» **PASSAGE SHOWN**

Sat. Nov 23rd, 2024

Ghana must take “immediate steps” to end the shackling and inhumane treatment of people with real or perceived mental health conditions, Human Rights Watch has said, a practice that continues despite legislation against it.

“Chaining people with psychosocial disabilities in prayer camps and healing centres is a form of torture,” Shantha Rau Barriga, the disability rights director at Human Rights Watch, said in a statement on Thursday.

The global rights body said that 10 years after the adoption of a Mental Health Act establishing that people with psychosocial disabilities should not be subjected to inhumane treatment, the government was not doing enough to ensure implementation.

Based on research the group has done since 2011, it found that families often take people with mental health conditions to faith-based or traditional healers because of widely held beliefs that psychosocial disabilities are caused by curses or evil spirits.

In previous reports, the group said shackled people often suffer from post-traumatic stress, malnutrition, infections, nerve damage, muscular atrophy and cardiovascular problems.

» **DATA FOR ANALYSIS**

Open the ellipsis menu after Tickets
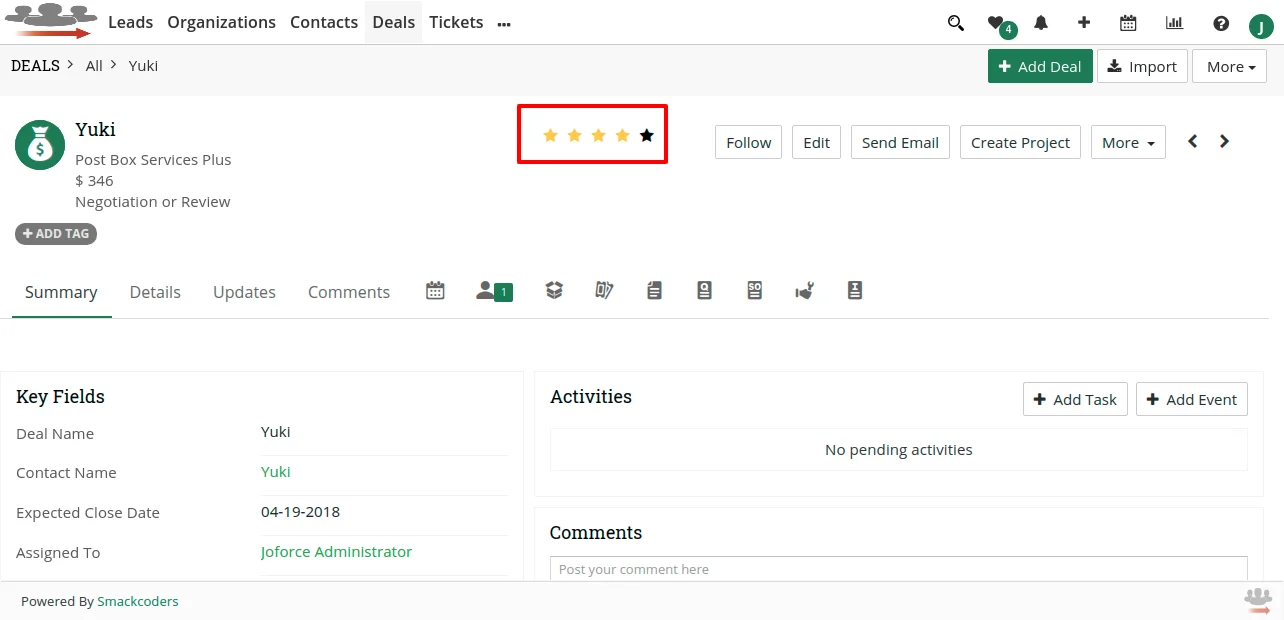The height and width of the screenshot is (620, 1284). (x=503, y=22)
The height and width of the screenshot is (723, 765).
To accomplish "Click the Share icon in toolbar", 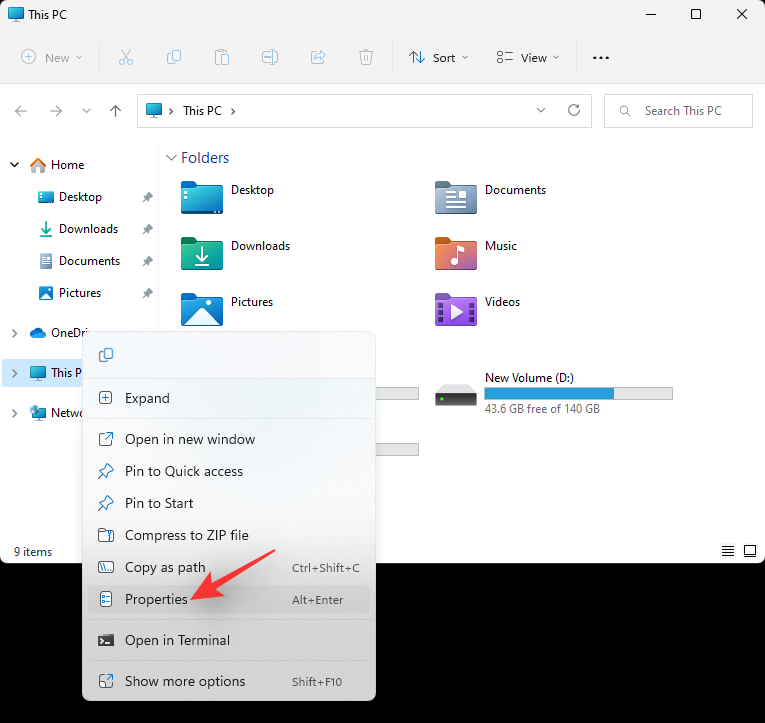I will 318,58.
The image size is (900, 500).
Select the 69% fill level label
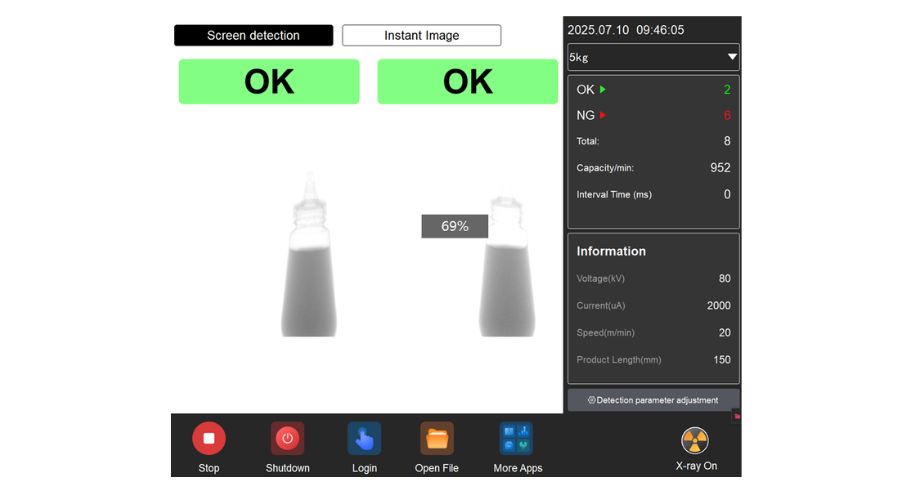click(x=454, y=227)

» **TASK REQUIREMENTS**
From the article on shackling in Ghana, extract the stretch from "Ghana must take" through "statement on Thursday." word for word. The records were taken from a source other than the article.

» **OUTPUT BELOW**
Ghana must take “immediate steps” to end the shackling and inhumane treatment of people with real or perceived mental health conditions, Human Rights Watch has said, a practice that continues despite legislation against it.

“Chaining people with psychosocial disabilities in prayer camps and healing centres is a form of torture,” Shantha Rau Barriga, the disability rights director at Human Rights Watch, said in a statement on Thursday.